Mutia baru pertama kalinya menonton sebuah konser, selama ini ia hanya berkutat di meja belajar sampai ke meja kerja. Mutia gigih dalam belajar untuk mendapatkan beasiswa dan kini berhasil bekerja di sebuah perusahaan garmen terbesar di Jakarta.

Seharusnya malam ini ia membawa Dirga bersamanya menikmati alunan musik karya Ahmad Dhani, karena Dirga sangat menyukai lagu-lagunya.

Dirga beralasan keluar kota bersama kedua orang tuanya, Mutia sempat mengajak Lala untuk menemaninya, lagi-lagi tiket itu di tolak, Lala beralasan kalau ia sedang kurang enak badan, sayang sekali tiket yang ia beli dengan harga fantastis tidak ada yang punya.

Alunan musik semakin membuat orang mulai bergoyang, bahkan para penikmat musik mulai ikut bersenandung, tubuh Mutia pun jadi ikut bergoyang mengikuti irama musik, tangannya ikut melambai ke kanan dan ke kiri seperti penonton yang lain. Mata Mutia tak lepas memandang kagum sosok Ahmad Dhani di atas panggung, pandangannya berpindah menatap penonton yang tiba-tiba bersuara sumbang tapi nekat bernyanyi membuat Muti menyeringai sebal.

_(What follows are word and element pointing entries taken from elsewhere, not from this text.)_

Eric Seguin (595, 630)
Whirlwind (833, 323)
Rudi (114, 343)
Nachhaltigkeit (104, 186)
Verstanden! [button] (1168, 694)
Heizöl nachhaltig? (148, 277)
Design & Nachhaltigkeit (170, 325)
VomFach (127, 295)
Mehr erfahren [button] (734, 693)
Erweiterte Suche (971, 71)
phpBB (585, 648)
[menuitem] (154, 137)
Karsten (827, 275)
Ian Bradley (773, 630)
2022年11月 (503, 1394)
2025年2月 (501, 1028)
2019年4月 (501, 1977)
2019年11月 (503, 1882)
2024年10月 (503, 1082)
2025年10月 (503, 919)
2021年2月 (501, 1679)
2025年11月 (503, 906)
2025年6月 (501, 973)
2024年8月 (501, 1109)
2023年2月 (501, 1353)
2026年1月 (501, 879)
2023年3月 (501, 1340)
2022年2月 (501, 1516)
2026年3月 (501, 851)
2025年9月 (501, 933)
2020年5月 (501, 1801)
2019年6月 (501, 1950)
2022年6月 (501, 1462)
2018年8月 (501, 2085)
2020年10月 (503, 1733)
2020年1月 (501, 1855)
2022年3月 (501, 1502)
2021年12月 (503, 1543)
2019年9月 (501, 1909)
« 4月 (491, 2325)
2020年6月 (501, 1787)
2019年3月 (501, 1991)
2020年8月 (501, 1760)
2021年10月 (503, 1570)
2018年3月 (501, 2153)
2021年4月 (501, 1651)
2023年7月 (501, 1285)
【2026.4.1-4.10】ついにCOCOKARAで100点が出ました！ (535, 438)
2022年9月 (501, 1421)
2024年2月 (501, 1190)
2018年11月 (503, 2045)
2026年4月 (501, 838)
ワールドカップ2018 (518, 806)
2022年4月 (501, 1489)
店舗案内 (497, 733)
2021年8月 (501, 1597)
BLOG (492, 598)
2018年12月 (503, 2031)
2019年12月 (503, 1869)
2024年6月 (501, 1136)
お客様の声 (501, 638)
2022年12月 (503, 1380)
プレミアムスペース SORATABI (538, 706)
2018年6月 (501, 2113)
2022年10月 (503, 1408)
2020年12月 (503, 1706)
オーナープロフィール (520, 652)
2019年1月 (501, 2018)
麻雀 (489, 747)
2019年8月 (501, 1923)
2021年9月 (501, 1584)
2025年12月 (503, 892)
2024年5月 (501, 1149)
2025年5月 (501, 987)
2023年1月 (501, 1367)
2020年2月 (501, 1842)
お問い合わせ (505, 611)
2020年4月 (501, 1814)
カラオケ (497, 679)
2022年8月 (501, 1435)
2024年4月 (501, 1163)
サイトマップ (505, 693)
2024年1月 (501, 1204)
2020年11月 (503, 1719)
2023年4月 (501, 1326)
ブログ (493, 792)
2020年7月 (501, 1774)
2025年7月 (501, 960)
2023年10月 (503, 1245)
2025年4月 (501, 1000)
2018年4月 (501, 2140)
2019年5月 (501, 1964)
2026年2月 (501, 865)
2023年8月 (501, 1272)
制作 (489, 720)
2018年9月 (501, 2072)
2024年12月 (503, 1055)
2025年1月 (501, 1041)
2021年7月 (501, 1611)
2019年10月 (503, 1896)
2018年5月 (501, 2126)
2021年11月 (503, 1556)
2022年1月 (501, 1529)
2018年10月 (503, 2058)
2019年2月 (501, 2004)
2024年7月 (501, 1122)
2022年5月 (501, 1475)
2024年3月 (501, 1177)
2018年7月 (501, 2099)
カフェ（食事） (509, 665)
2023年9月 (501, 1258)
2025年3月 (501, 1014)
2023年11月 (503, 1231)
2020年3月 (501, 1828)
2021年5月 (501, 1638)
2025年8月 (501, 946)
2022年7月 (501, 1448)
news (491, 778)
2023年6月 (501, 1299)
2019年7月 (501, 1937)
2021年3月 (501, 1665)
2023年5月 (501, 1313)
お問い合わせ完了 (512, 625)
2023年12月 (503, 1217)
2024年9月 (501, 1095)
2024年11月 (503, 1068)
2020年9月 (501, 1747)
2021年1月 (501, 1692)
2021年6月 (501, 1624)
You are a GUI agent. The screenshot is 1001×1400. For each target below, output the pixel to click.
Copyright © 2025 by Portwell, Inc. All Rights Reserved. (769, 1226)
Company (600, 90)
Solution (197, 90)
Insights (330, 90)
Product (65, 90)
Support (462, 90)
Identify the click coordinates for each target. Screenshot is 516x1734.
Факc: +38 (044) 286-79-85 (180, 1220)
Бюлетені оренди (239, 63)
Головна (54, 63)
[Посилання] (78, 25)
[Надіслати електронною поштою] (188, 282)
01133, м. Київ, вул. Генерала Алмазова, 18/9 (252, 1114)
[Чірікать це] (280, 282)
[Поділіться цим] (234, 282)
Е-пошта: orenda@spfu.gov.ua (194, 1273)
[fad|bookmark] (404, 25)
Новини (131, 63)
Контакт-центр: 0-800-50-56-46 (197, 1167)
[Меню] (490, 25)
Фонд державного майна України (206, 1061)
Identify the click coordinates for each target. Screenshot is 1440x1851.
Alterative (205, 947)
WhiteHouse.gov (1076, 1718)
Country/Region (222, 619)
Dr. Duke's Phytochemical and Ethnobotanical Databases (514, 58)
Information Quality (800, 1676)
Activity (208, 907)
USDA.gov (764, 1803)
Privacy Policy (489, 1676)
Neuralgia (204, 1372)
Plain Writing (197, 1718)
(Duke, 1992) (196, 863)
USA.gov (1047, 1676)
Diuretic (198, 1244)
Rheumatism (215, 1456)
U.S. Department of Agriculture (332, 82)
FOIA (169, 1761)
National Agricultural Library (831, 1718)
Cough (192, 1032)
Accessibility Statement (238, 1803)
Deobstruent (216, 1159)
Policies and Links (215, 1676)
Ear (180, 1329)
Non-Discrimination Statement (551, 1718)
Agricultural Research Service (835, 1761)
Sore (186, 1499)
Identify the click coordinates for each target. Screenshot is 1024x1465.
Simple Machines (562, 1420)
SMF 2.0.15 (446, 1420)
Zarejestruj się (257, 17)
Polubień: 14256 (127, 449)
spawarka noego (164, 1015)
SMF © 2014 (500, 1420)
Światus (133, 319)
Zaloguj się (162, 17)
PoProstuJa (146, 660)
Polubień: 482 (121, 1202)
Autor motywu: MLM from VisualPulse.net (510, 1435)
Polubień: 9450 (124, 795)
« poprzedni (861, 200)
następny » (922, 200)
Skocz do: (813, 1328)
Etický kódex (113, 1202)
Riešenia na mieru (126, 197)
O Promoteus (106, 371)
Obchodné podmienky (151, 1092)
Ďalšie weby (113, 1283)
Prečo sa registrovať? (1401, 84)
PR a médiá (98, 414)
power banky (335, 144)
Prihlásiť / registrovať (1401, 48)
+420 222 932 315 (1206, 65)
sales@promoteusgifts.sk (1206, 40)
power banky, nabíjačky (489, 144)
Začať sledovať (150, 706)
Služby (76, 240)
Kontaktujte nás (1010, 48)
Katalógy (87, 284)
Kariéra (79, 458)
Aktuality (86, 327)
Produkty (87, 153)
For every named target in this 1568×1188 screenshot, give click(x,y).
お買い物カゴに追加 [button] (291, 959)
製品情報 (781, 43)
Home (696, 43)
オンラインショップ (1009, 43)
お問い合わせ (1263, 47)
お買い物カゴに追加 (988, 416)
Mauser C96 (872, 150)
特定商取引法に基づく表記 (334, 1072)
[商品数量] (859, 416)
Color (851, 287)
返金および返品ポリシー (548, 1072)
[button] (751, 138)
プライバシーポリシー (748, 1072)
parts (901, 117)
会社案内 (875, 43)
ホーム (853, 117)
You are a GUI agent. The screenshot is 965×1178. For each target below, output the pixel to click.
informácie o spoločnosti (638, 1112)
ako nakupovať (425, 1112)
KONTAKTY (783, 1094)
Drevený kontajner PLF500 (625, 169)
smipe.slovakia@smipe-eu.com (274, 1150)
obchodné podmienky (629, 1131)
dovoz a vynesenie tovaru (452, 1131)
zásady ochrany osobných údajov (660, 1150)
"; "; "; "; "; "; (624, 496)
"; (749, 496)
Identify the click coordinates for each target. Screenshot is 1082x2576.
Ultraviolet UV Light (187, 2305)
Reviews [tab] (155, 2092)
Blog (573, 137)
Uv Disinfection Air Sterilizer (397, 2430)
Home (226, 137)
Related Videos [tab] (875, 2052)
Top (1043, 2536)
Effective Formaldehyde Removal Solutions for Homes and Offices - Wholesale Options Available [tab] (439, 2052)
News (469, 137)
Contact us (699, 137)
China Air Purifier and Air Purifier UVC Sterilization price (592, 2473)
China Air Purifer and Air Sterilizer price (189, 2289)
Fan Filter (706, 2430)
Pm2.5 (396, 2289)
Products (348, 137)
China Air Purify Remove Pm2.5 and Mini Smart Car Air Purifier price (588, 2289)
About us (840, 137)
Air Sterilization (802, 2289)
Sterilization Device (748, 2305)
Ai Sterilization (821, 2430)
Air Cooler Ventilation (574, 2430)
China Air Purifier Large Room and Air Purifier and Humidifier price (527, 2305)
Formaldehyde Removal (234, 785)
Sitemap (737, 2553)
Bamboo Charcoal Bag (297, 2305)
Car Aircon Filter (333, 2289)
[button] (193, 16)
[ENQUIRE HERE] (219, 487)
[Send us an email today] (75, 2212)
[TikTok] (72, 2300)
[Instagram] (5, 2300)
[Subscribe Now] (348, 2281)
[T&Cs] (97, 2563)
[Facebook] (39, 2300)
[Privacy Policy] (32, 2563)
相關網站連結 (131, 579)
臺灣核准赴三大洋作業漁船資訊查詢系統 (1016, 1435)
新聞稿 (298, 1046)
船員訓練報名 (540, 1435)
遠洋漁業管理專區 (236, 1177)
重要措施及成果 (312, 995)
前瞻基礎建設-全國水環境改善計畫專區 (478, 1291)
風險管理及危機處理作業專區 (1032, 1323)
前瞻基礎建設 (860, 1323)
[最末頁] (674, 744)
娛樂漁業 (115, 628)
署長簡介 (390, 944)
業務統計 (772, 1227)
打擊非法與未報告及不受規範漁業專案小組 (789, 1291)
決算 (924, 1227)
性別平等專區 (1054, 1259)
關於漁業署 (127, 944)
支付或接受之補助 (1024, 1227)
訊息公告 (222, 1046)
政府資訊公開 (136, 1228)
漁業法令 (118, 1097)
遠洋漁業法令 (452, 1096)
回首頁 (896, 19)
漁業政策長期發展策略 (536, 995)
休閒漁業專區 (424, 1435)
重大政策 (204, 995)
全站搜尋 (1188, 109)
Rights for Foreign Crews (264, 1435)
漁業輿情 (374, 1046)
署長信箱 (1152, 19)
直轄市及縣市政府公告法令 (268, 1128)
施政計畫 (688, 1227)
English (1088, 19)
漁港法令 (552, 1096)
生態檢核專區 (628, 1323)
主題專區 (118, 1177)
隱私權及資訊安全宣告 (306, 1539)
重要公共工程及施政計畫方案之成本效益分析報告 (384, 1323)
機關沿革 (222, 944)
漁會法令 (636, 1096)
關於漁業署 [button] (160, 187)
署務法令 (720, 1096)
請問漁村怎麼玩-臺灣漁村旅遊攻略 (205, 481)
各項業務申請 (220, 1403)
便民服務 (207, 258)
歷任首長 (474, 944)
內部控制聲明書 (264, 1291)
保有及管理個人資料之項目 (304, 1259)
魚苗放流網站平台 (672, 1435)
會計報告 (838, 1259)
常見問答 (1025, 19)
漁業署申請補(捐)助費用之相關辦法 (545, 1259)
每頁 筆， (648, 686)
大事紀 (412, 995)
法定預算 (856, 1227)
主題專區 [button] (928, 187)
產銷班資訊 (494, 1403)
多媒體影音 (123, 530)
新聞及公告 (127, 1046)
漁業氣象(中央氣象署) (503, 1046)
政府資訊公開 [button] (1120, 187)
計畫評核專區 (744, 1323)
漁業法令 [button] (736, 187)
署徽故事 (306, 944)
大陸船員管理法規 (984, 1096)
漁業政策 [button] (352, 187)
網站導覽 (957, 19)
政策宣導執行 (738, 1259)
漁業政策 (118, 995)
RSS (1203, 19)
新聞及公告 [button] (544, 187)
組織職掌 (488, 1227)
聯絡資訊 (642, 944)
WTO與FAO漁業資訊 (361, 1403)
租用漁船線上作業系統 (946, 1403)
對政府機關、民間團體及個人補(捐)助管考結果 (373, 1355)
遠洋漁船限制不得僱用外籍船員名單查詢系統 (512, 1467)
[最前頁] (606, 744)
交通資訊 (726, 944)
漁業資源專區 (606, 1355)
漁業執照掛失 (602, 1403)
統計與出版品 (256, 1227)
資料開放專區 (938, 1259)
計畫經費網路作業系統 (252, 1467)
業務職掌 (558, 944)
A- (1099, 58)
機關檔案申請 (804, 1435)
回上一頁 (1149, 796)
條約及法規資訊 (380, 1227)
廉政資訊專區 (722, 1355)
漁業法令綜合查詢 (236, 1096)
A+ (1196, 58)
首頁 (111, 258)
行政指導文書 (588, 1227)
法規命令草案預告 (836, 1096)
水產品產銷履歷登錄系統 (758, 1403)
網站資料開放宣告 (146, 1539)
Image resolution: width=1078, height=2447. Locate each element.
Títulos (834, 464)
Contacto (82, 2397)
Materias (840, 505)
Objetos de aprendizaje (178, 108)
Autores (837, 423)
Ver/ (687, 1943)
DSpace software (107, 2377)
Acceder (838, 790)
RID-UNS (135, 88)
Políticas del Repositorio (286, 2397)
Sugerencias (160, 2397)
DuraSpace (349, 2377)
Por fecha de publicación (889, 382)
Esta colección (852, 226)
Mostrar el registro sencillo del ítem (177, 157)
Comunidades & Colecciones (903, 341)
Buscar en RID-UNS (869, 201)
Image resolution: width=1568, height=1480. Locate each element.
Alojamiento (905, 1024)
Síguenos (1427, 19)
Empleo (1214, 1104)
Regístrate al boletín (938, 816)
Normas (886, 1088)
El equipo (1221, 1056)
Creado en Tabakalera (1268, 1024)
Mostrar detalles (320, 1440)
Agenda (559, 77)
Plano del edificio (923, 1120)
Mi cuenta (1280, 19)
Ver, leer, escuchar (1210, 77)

Mutia kembali memandang kearah penyanyi yang sedang berduet dengan Lesti kejora. Entah kenapa pandangan Mutia berselancar kearah kanan yang penontonnya bersuara lebih keras, Mutia menangkap sosok pria yang menggandeng mesra seorang wanita.

“Dirga.”

Orang yang mengaku sedang keluar kota malah sedang berada di tengah lautan manusia di dekatnya. Mulut Mutia sudah merapal umpatan sembari kedua tangan mengepal karena kesal, Mutia menerobos orang-orang untuk mendekati Dirga.

Tapi, langkahnya terhenti ketika melihat wanita yang di rangkulnya adalah Lala, teman satu kantor dan kosannya. Wanita yang menjodohkannya dengan Dirga, wanita yang sudah ia anggap teman baiknya selama ini.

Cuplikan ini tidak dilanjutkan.